3.1 減小Map-Reduce job 啓動時創建的Mapper數量
當處理大批量的大數據時,一種常見的情況是job啓動的mapper數量太多而超出了系統限制,導致Hadoop拋出異常終止執行。解決這種異常的思路是減少mapper的數量。具體如下:
3.1.1 輸入文件size巨大,但不是小文件
這種情況可以通過增大每個mapper的input size,即增大minSize或者增大blockSize來減少所需的mapper的數量。

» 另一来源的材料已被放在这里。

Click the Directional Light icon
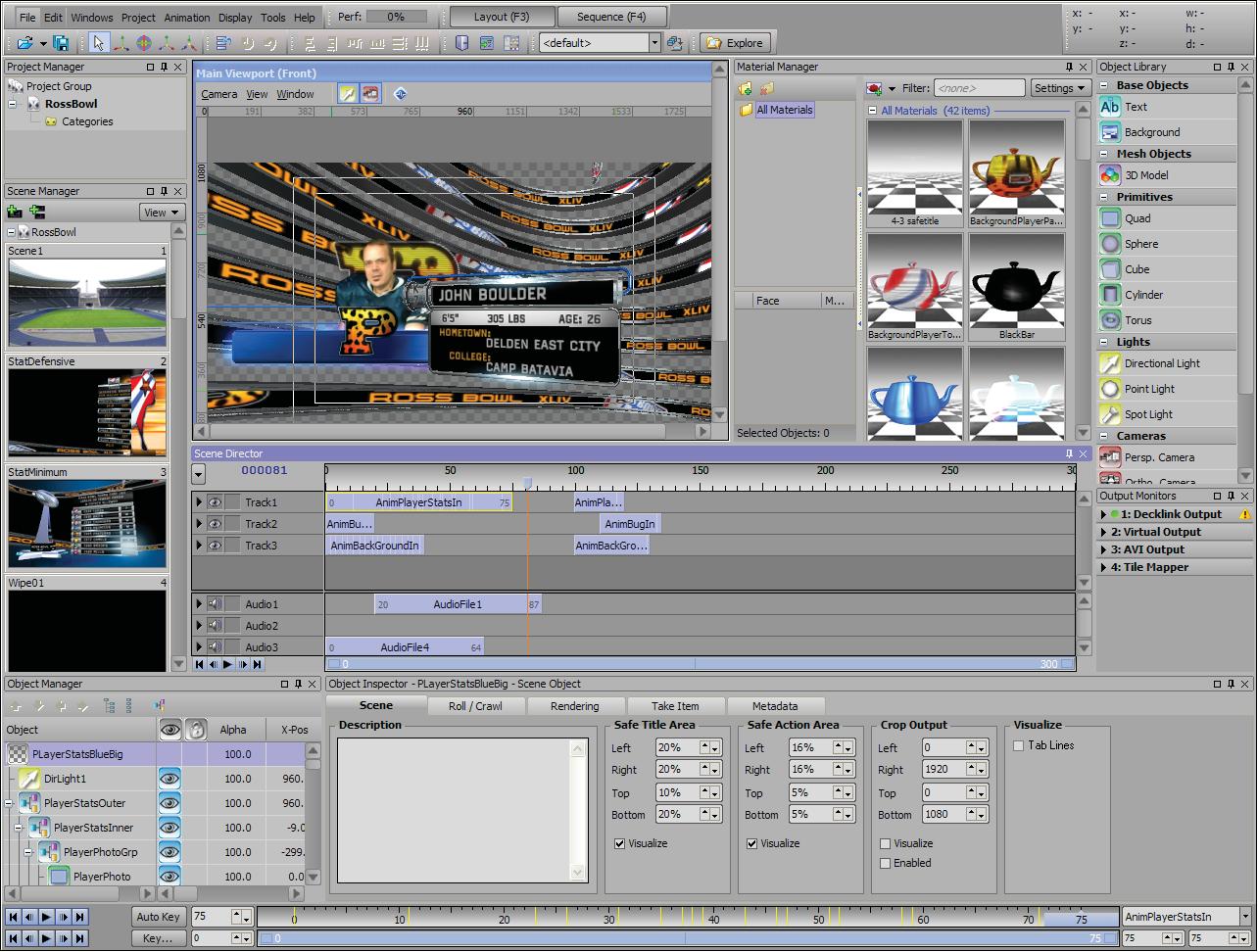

增大blockSize通常不可行,因爲當HDFS被hadoop namenode -format之後,blockSize就已經確定了(由格式化時dfs.block.size決定),如果要更改blockSize,需要重新格式化HDFS,這樣當然會丟失已有的數據。所以通常情況下只能通過增大minSize,即增大mapred.min.split.size的值。
3.1.2 輸入文件數量巨大,且都是小文件
所謂小文件,就是單個文件的size小於blockSize。這種情況通過增大mapred.min.split.size不可行,需要使用FileInputFormat衍生的CombineFileInputFormat將多個input path合併成一個InputSplit送給mapper處理,從而減少mapper的數量。具體細節稍後會更新並展開。
3.2 增加Map-Reduce job 啓動時創建的Mapper數量
增加mapper的數量,可以通過減小每個mapper的輸入做到,即減小blockSize或者減小mapred.min.split.size的值。